Secondly, how can Arab-American relations be monitored, analyzed and predicated, especially as they are enclosed in a narrow circle of security, strategic and interest-based alliances? Nobody can compete with America’s presence in the region, not even Russia or France. The idea of an alternative to the U.S. remains theoretical, especially in light of Paris’ failures and the prospect of the Moscow for Middle Eastern Peace Conference being put on hold.

Thirdly, the limited Arab predictions do not stop at the possibility of the Palestinian-Israeli situation leading to multiple scenarios, so far, reactions have only resulted in a military confrontation (which started when the Gaza Strip was attacked) and the rejection of agreed-upon solutions for the Palestinian division. This could lead to Palestinians to reconsider the framework suggested for reviving the Palestinian state, which could take some time. Legislative and presidential elections could be postponed. The new structure of the PLO will also need to be determined.

Fourthly, Arabs’ reactions in the future will be mostly propositions of theoretical and practical options, but no solutions. Arab disparities and the aftermath of the Arab problems will continue to govern Arab and Islamic decisions, given that what happened at the Arab League of States meeting could happen again, only with some minor differences in the upcoming Islamic Conference summit.

Therefore, Arab countries will need to agree on a new approach to deal with the American administration, based on a new policy they could attempt to deal with the Trump administration. The Trump administration could exert serious pressures on Arab countries to push for an unjust settlement.

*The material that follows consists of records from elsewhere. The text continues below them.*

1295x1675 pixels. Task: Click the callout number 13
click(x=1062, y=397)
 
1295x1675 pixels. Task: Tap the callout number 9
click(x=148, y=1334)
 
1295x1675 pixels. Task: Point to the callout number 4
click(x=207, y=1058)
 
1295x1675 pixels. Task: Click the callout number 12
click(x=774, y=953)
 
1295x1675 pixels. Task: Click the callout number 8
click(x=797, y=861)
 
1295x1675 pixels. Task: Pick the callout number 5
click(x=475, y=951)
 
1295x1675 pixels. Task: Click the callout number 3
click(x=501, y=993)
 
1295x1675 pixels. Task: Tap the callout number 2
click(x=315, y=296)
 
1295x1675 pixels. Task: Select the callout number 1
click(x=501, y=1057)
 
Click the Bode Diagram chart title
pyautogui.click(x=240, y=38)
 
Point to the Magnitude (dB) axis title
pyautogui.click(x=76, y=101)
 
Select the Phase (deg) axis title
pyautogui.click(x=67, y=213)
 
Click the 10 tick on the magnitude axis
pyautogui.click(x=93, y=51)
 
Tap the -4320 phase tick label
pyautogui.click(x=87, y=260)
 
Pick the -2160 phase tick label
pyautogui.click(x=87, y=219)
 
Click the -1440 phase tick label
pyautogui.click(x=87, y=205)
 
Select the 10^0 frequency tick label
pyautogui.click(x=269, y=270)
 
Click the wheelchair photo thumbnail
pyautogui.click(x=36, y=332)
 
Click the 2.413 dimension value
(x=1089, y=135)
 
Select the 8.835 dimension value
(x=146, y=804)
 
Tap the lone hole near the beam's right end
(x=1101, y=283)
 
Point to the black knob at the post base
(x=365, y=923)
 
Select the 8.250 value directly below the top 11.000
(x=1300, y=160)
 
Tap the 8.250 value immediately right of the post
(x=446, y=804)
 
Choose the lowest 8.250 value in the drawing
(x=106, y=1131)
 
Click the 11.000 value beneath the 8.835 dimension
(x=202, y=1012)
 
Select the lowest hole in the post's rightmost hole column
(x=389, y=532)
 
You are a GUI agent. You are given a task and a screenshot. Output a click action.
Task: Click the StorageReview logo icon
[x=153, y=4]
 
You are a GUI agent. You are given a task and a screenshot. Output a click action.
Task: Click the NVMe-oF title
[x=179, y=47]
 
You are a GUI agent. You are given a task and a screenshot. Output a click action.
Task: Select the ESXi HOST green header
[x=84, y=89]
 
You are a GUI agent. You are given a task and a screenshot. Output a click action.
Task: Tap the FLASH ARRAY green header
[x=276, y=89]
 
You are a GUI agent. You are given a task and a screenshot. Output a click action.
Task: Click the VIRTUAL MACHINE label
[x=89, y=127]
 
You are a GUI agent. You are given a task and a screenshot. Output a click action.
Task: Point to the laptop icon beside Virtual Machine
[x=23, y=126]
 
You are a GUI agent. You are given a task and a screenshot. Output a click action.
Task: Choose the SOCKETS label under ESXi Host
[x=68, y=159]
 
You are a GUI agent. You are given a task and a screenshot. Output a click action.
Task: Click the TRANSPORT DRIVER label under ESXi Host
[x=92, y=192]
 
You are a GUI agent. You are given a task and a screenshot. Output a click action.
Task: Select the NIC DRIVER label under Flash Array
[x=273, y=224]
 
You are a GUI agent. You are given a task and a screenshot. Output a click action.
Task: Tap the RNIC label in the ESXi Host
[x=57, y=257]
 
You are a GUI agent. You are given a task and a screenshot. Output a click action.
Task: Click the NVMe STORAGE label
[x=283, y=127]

It could also sabotage all rules governing the Arab-Israeli conflict, which could constitute in a real and serious challenge.

Fifthly, Arab concerns are not limited to being about the American administration that refused to consider factors outside the limits of its interests and all the agreements it concluded. It overturned all the achievements other prominent American administrations have made. This means that the administration and its President will be difficult to deal with, especially of the Arab world is waiting for the peace projects or settlements they will propose and not enacting their own solutions. Therefore, Arab countries are required to take a firm stand, moving on from old Arab policies no longer suitable for our times, as the whole region continues to change and the features of this change are beginning to show.

The Palestinian people’s legitimate rights require serious a Arab standpoints against the plan to trivialize its core issues. It needs to be dealt with as the most important issue. The whole region will continue to be unstable if the independent Palestinian state, with East Jerusalem as its capital is established on the bases of illegitimate resolutions.